> [Collected data entries]:
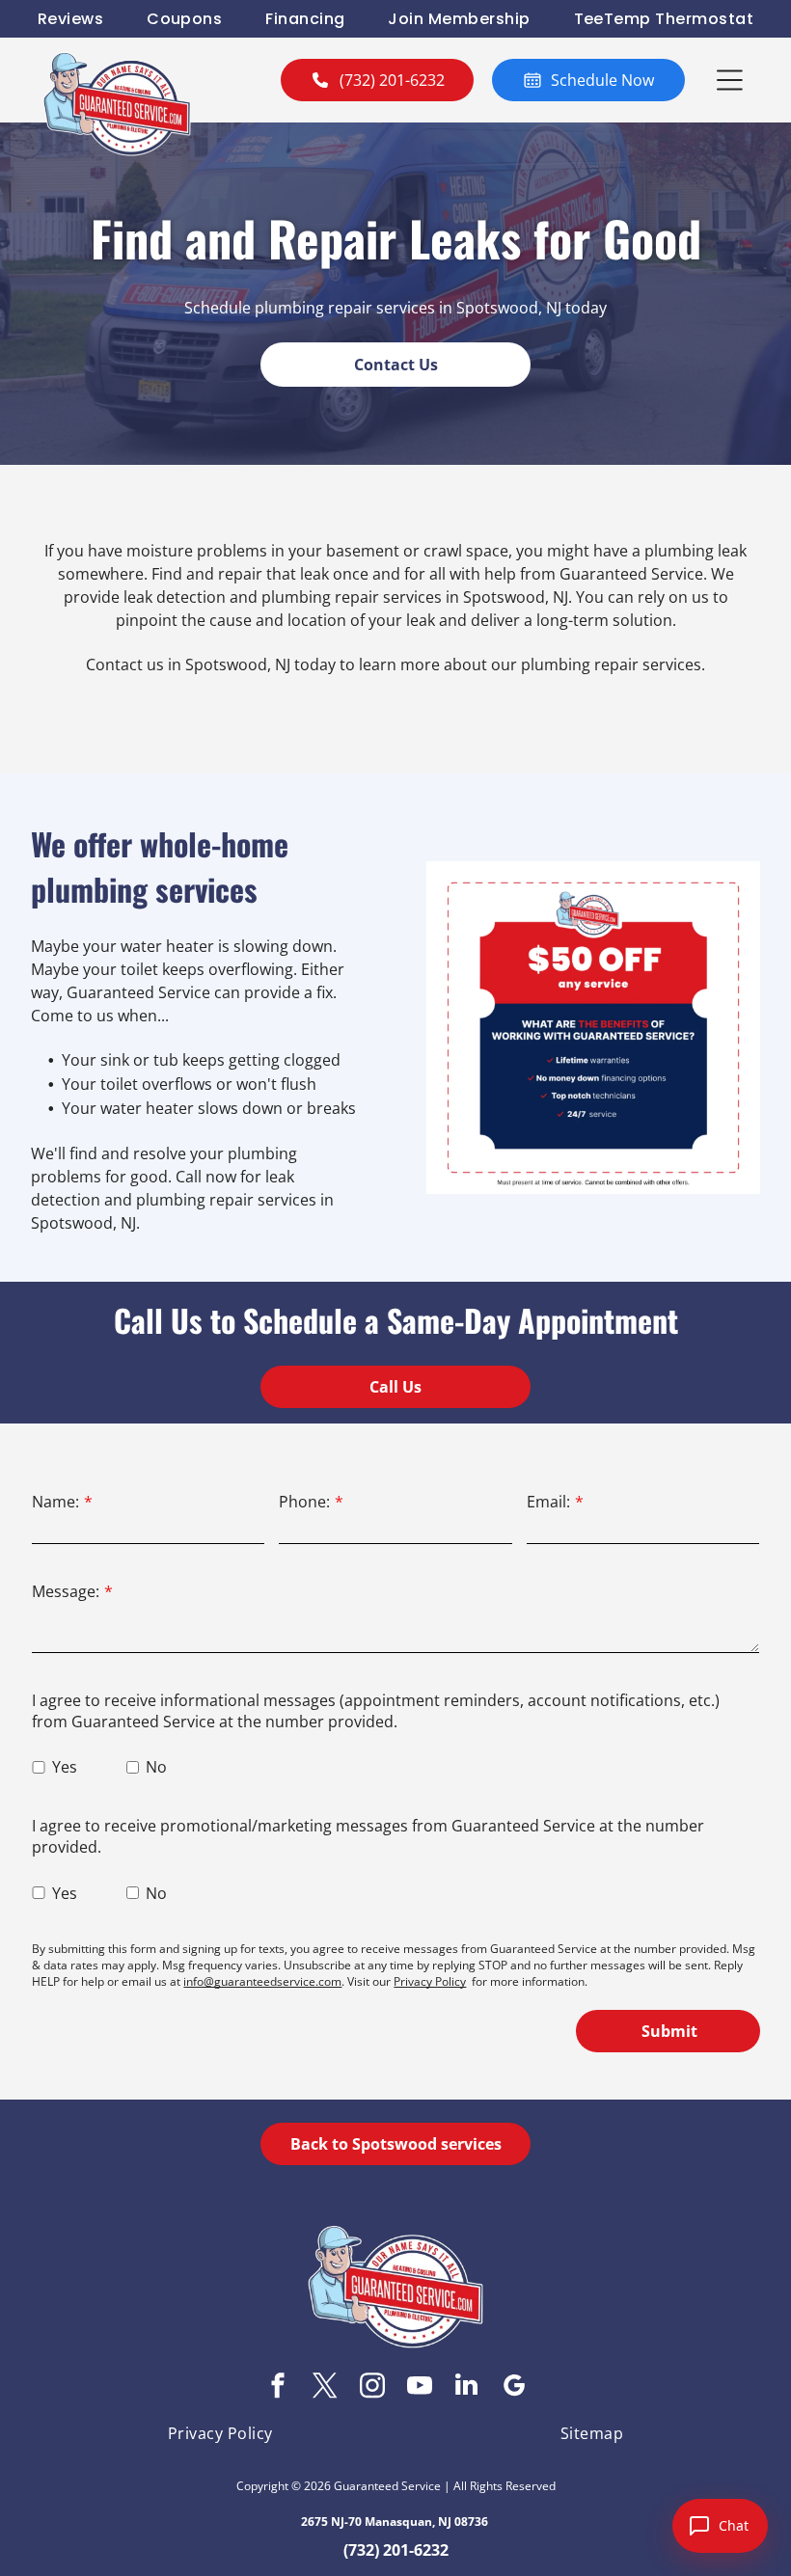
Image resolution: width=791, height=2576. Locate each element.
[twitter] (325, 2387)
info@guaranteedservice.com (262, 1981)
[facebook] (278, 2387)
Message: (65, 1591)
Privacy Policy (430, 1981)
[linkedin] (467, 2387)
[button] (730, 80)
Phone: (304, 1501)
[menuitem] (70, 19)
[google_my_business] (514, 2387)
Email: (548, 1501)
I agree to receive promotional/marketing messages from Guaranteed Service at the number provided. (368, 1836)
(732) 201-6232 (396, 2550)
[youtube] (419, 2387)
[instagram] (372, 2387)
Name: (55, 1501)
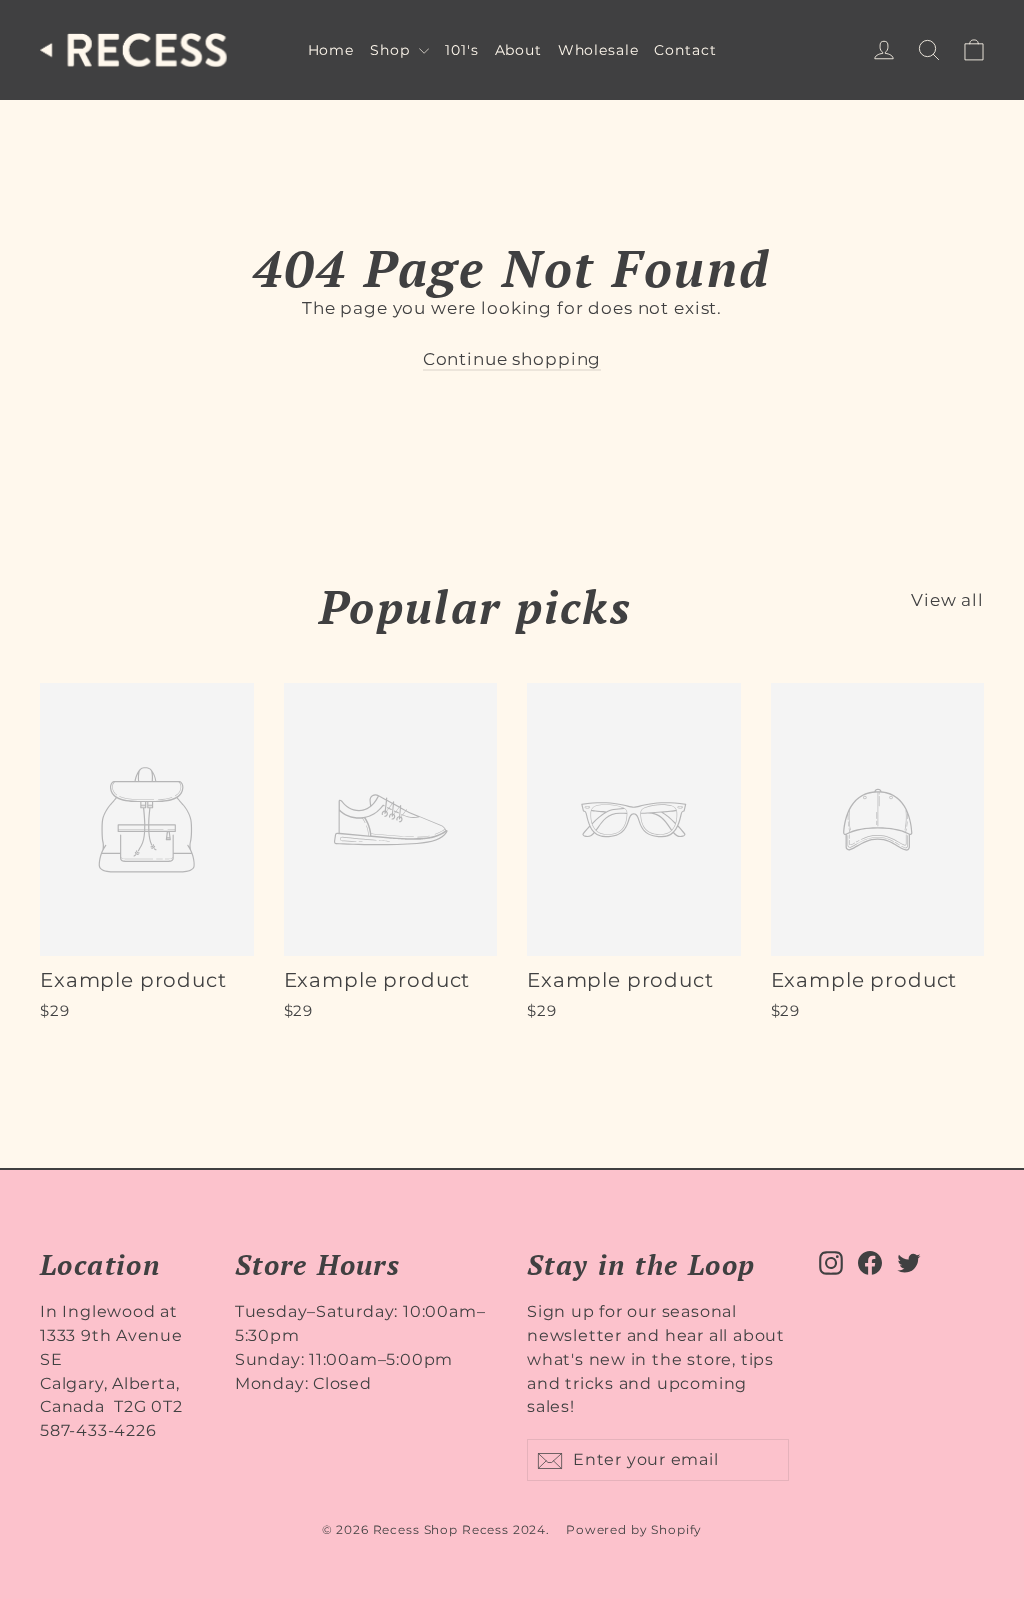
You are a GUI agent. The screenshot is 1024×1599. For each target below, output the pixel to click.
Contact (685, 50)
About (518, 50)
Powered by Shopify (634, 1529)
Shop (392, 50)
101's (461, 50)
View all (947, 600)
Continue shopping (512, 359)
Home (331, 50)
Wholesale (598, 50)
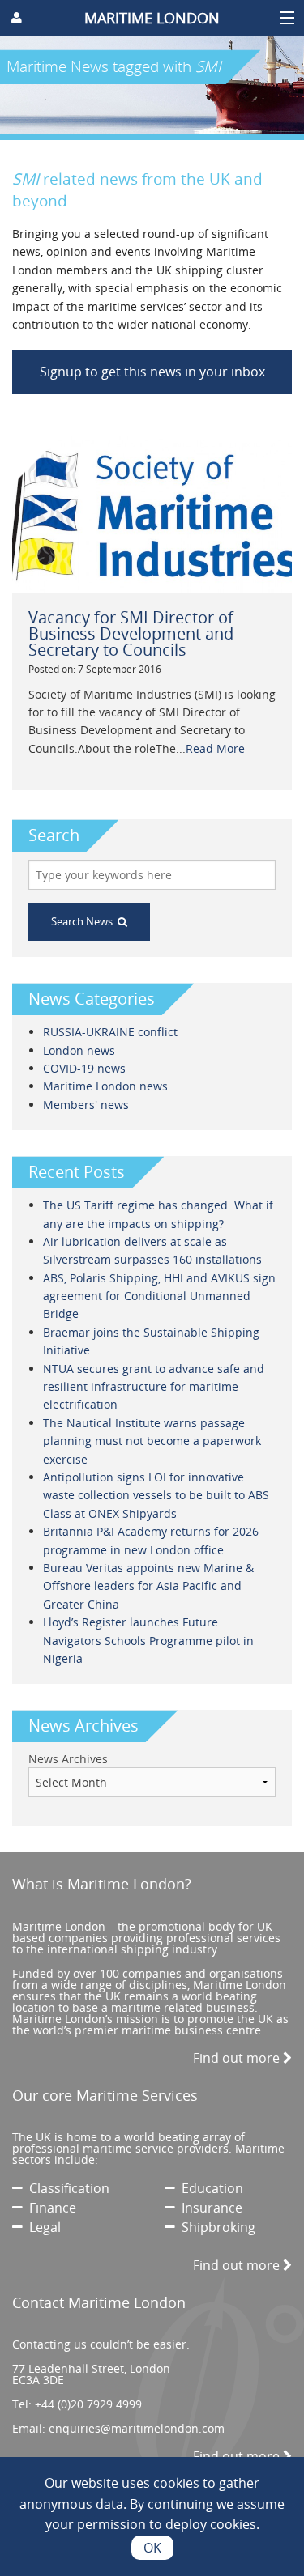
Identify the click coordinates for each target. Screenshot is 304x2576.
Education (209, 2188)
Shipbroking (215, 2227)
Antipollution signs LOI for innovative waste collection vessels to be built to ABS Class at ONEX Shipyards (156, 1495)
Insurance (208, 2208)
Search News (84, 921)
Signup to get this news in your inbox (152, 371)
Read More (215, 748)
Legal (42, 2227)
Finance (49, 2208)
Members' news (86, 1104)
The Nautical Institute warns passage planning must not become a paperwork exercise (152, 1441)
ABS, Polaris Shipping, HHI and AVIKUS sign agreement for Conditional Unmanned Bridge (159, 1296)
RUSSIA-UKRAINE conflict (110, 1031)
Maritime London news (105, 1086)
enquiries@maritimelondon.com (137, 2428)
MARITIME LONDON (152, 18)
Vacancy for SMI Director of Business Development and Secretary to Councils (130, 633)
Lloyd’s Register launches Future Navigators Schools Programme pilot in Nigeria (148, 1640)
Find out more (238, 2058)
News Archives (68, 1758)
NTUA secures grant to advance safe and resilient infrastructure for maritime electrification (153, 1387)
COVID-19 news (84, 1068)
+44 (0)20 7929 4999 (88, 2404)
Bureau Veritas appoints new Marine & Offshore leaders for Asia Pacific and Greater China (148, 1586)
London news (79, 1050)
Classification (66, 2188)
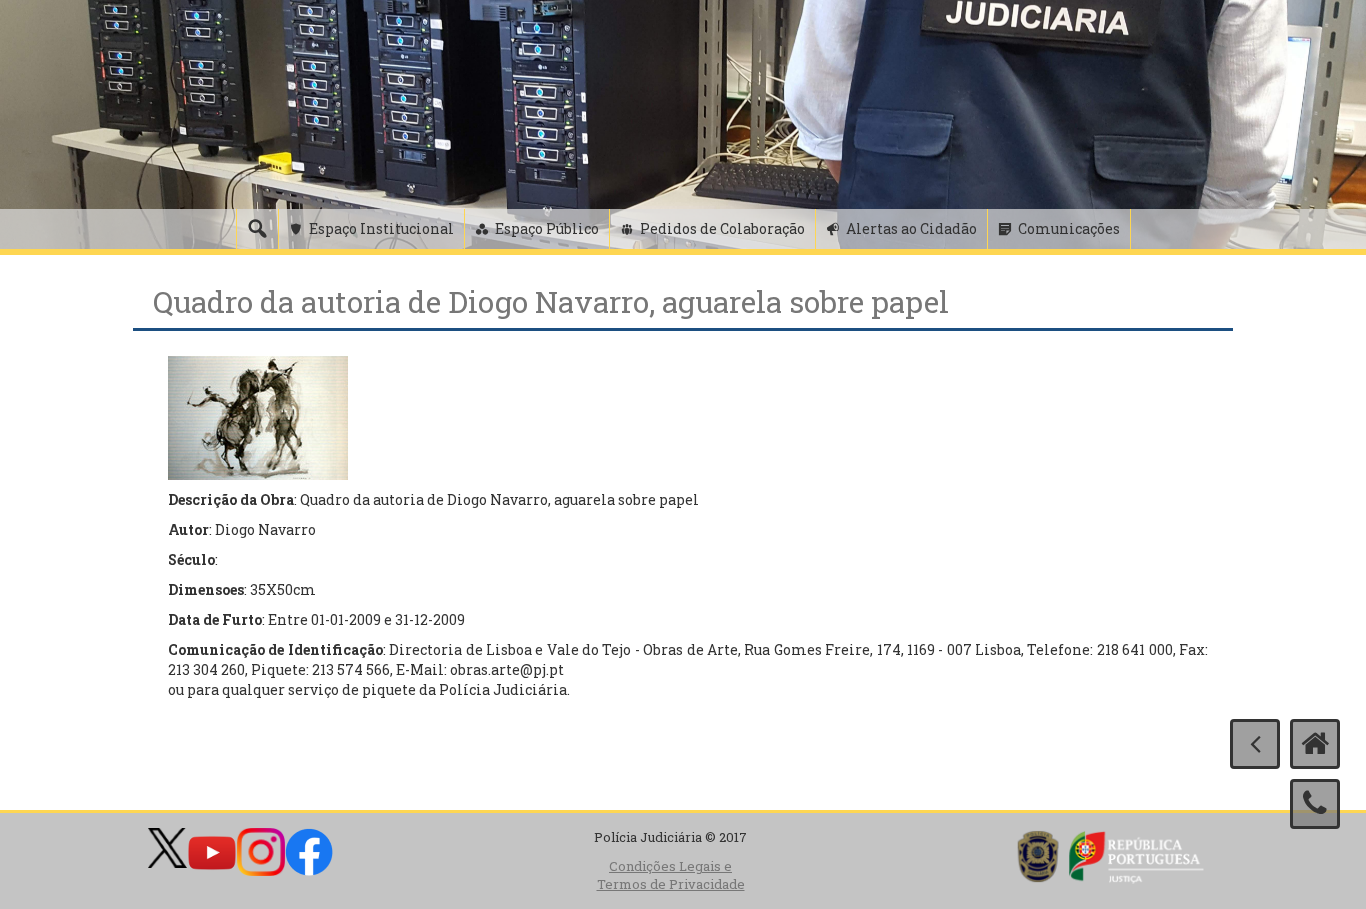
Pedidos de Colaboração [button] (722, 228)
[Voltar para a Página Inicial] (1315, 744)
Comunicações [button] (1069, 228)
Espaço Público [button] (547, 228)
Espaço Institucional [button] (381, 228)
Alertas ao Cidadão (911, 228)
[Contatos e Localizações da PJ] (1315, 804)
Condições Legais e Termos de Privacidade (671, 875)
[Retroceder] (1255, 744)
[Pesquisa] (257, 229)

> [Task requirements]:
All entries above, minus the pictures, should be repeated exactly.

> [Answer for the task]:
Image resolution: width=791, height=2576. Locate each element.
[twitter] (325, 2387)
info@guaranteedservice.com (262, 1981)
[facebook] (278, 2387)
Message: (65, 1591)
Privacy Policy (430, 1981)
[linkedin] (467, 2387)
[button] (730, 80)
Phone: (304, 1501)
[menuitem] (70, 19)
[google_my_business] (514, 2387)
Email: (548, 1501)
I agree to receive promotional/marketing messages from Guaranteed Service at the number provided. (368, 1836)
(732) 201-6232 (396, 2550)
[youtube] (419, 2387)
[instagram] (372, 2387)
Name: (55, 1501)
You are a GUI agent. The screenshot is 1024×1599. For each target below, output the pixel to click.
Contact (685, 50)
About (518, 50)
Powered by Shopify (634, 1529)
Shop (392, 50)
101's (461, 50)
View all (947, 600)
Continue shopping (512, 359)
Home (331, 50)
Wholesale (598, 50)
Identify the click coordinates for each target. Screenshot is 304x2576.
Education (209, 2188)
Shipbroking (215, 2227)
Antipollution signs LOI for innovative waste collection vessels to be built to ABS Class at ONEX Shipyards (156, 1495)
Insurance (208, 2208)
Search News (84, 921)
Signup to get this news in your inbox (152, 371)
Read More (215, 748)
Legal (42, 2227)
Finance (49, 2208)
Members' news (86, 1104)
The Nautical Institute warns passage planning must not become a paperwork exercise (152, 1441)
ABS, Polaris Shipping, HHI and AVIKUS sign agreement for Conditional Unmanned Bridge (159, 1296)
RUSSIA-UKRAINE conflict (110, 1031)
Maritime London news (105, 1086)
enquiries@maritimelondon.com (137, 2428)
MARITIME LONDON (152, 18)
Vacancy for SMI Director of Business Development and Secretary to Councils (130, 633)
Lloyd’s Register launches Future Navigators Schools Programme pilot in Nigeria (148, 1640)
Find out more (238, 2058)
News Archives (68, 1758)
NTUA secures grant to advance safe and resilient infrastructure for maritime electrification (153, 1387)
COVID-19 news (84, 1068)
+44 (0)20 7929 4999 (88, 2404)
Bureau Veritas appoints new Marine & Offshore leaders for Asia Pacific and Greater China (148, 1586)
London news (79, 1050)
Classification (66, 2188)
Pedidos de Colaboração [button] (722, 228)
[Voltar para a Página Inicial] (1315, 744)
Comunicações [button] (1069, 228)
Espaço Público [button] (547, 228)
Espaço Institucional [button] (381, 228)
Alertas ao Cidadão (911, 228)
[Contatos e Localizações da PJ] (1315, 804)
Condições Legais e Termos de Privacidade (671, 875)
[Retroceder] (1255, 744)
[Pesquisa] (257, 229)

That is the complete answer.